## WORK ITEM
After locating the line that contains "576x405 pixels. Task: Click", quote it and all lines after it through the end of the entries, and nothing more. Pictures stay out.

[SUPPLIED DATA Boundary: Start]

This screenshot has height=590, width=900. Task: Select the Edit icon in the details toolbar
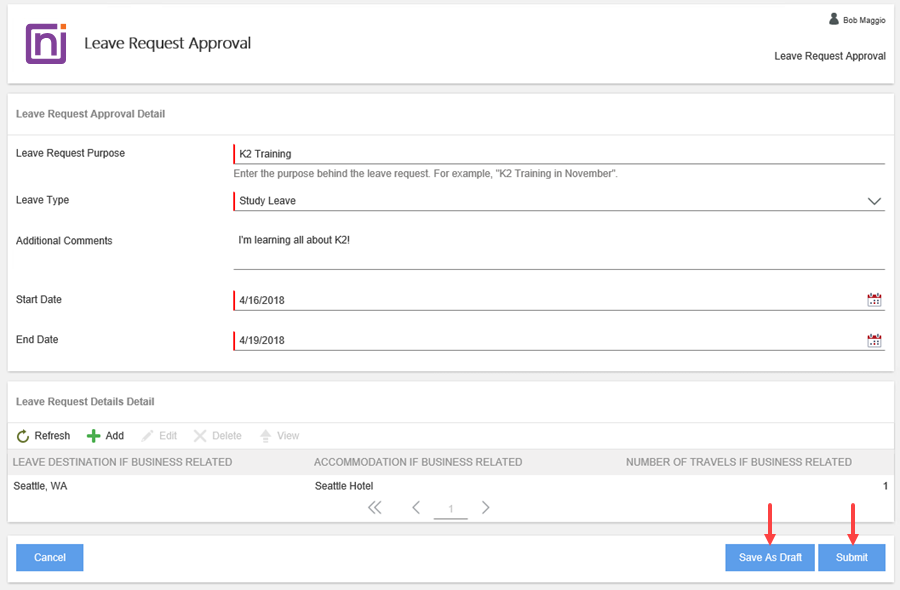pyautogui.click(x=159, y=435)
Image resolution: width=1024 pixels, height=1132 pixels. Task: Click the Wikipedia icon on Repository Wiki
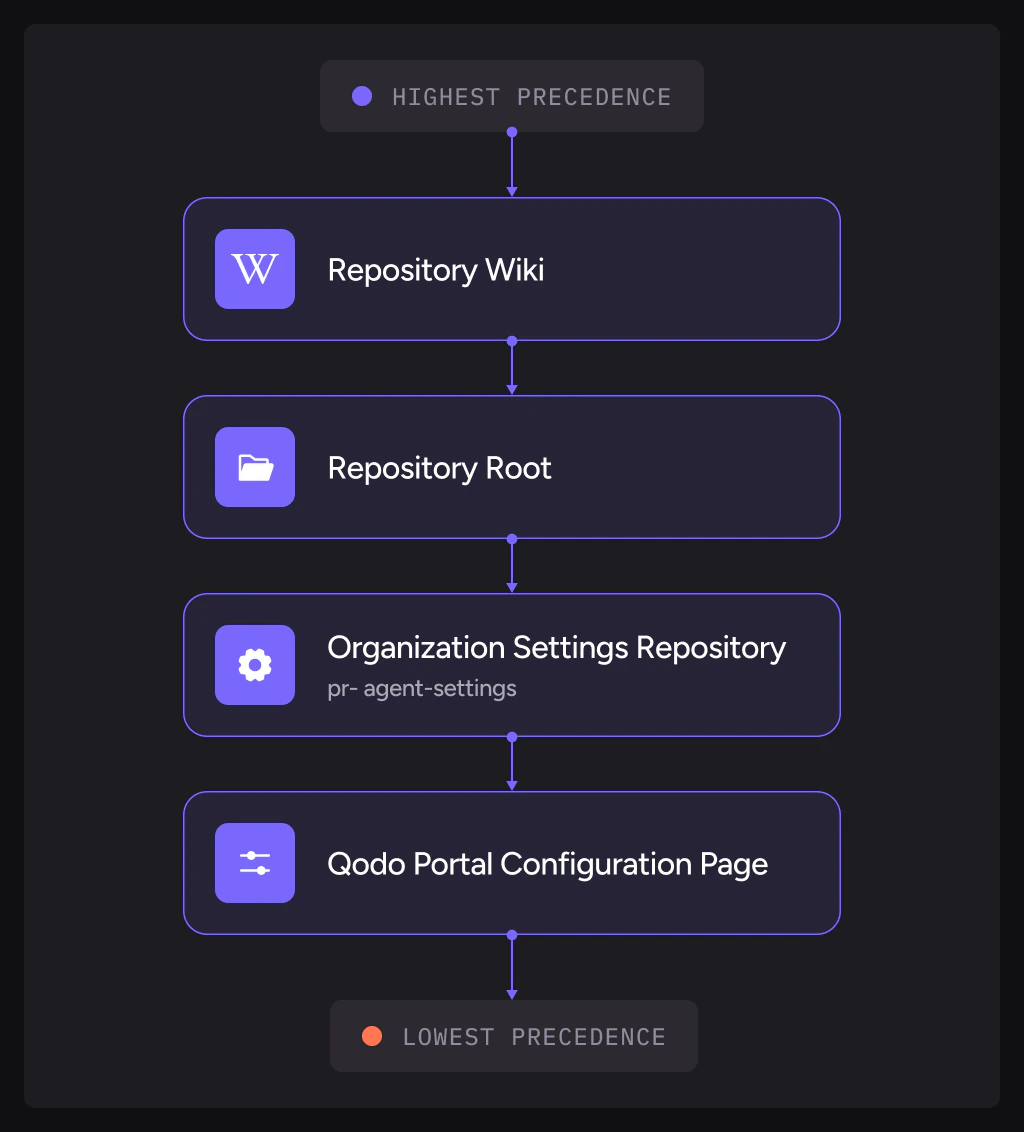pos(254,268)
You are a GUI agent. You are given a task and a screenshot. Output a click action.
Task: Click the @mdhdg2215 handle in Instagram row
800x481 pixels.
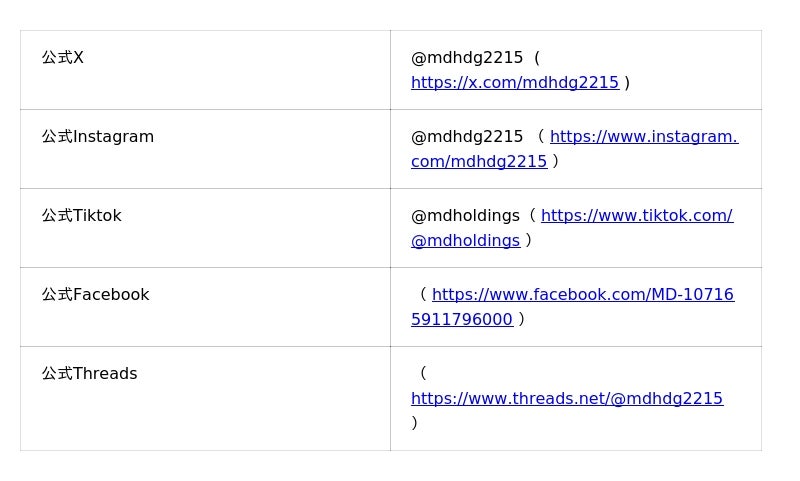[467, 137]
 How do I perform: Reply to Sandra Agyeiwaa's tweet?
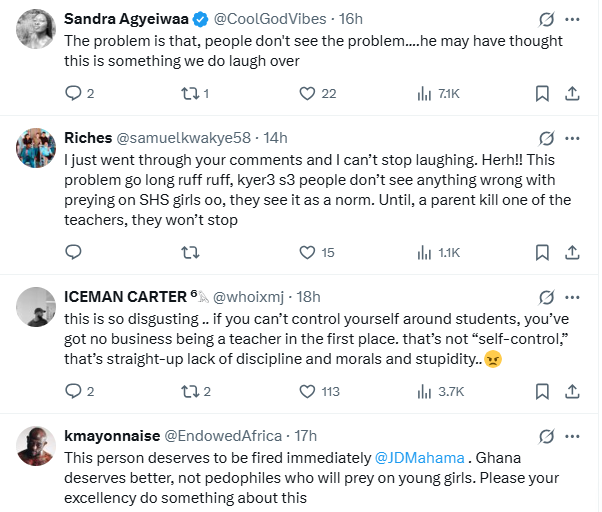coord(73,93)
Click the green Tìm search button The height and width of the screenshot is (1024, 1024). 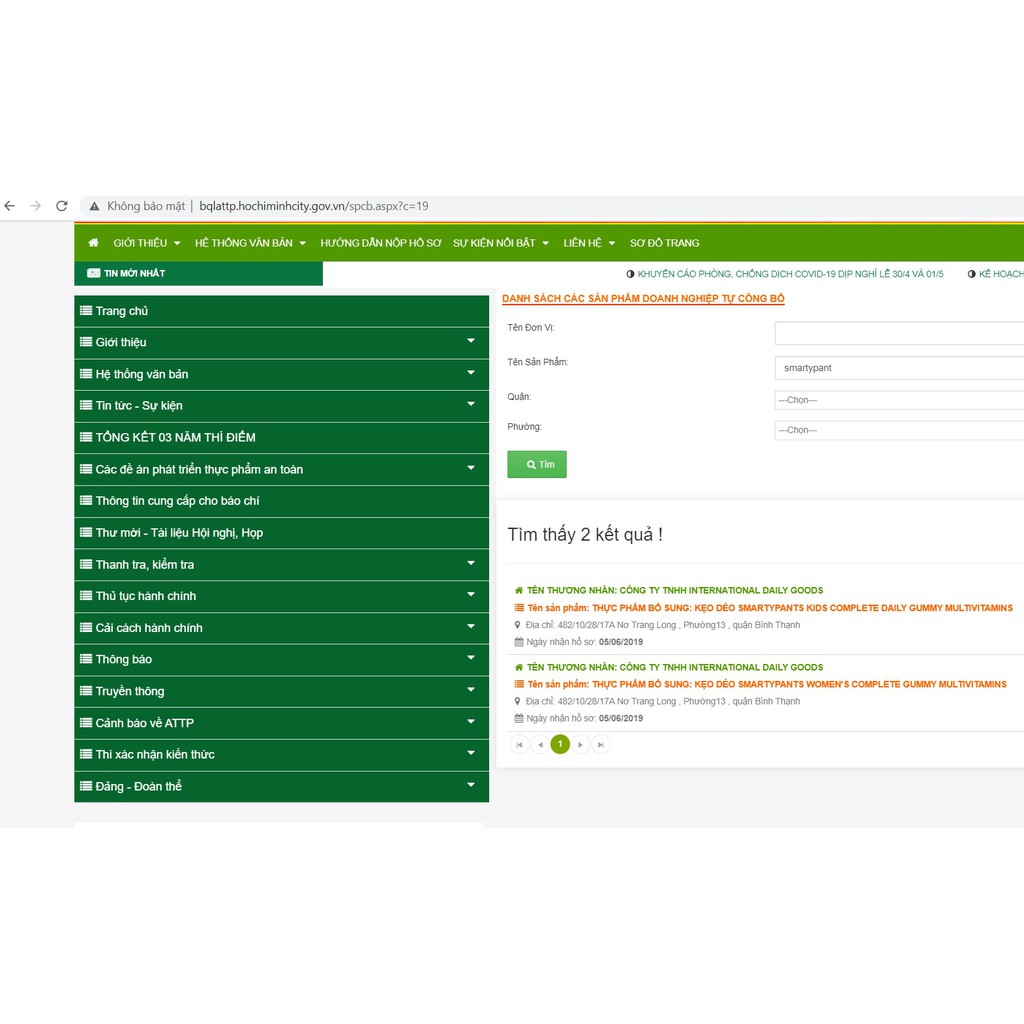pos(537,464)
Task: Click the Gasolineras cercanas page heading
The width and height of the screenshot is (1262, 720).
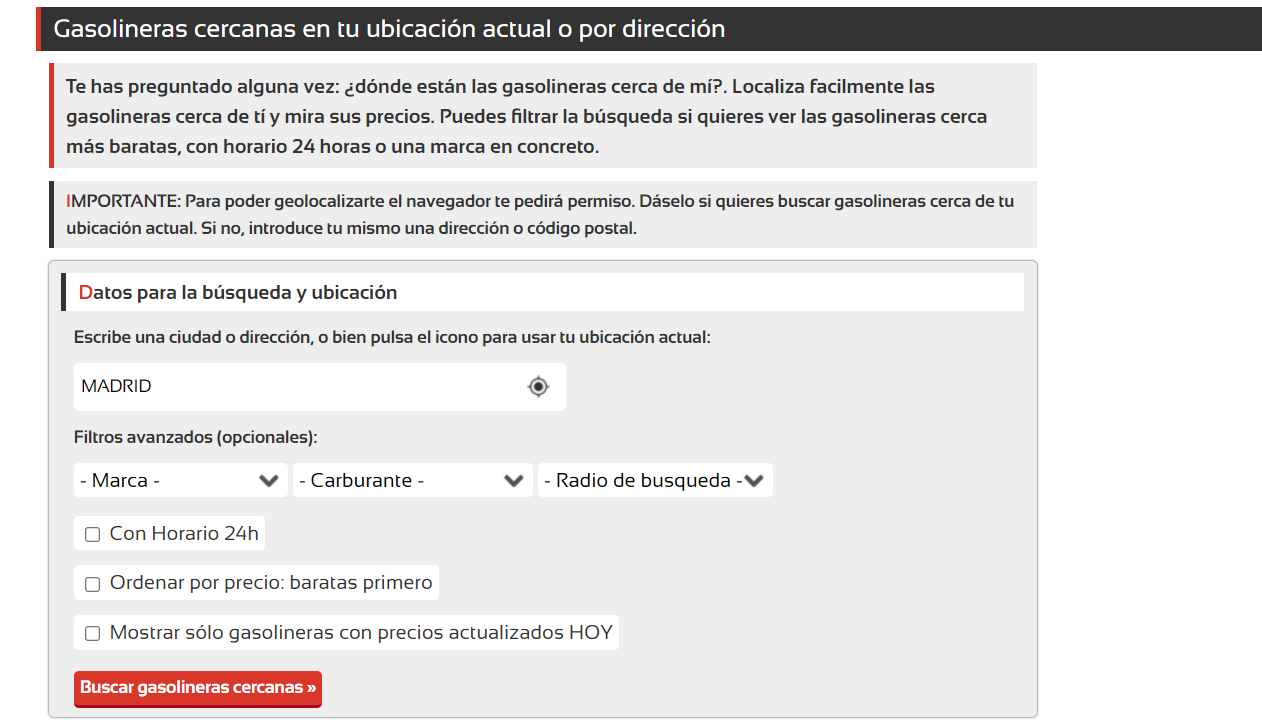Action: tap(389, 29)
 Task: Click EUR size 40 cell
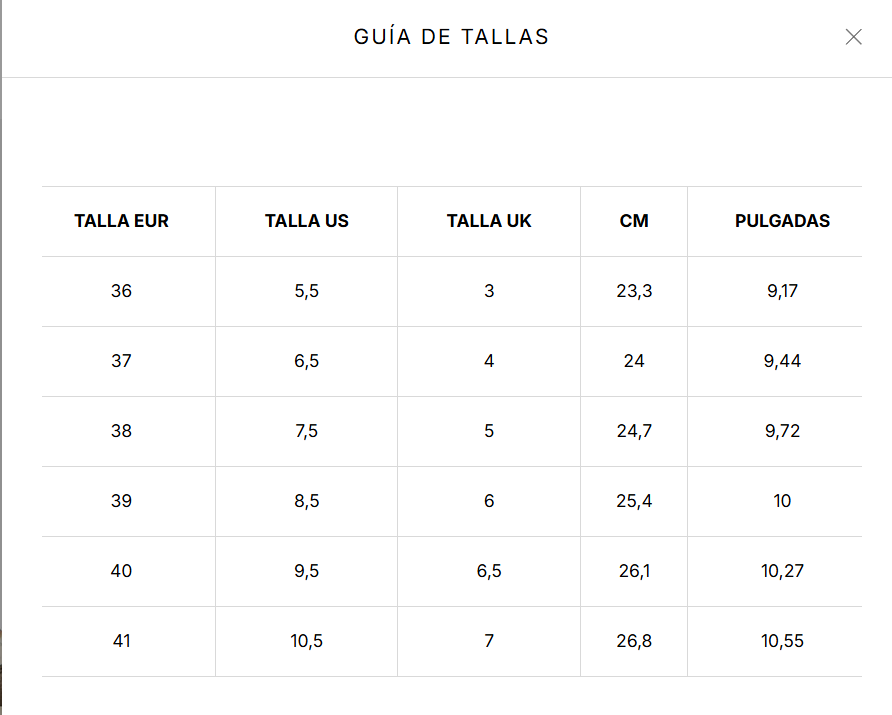121,571
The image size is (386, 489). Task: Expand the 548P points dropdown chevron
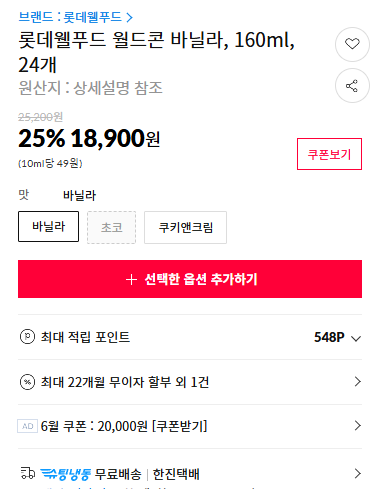[356, 338]
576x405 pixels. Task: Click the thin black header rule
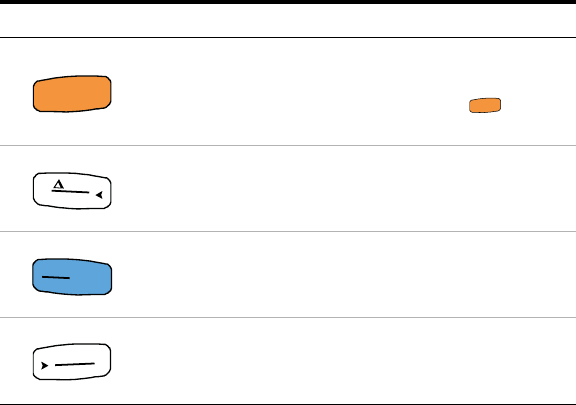point(288,37)
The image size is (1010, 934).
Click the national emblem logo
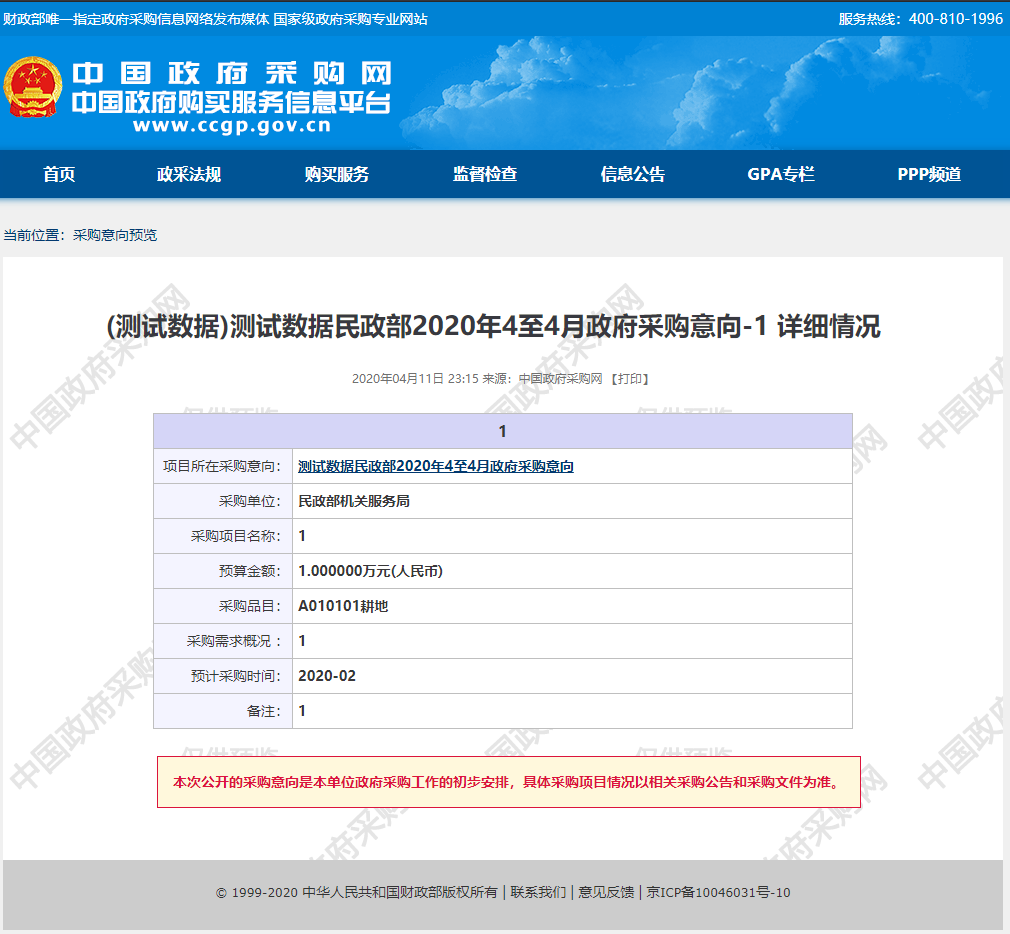35,87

[SUPPLIED DATA Boundary: End]

## EXERCISE SOLUTION
576x405 pixels. Task: Click the thin black header rule
point(288,37)
The image size is (1010, 934).
Click the national emblem logo
35,87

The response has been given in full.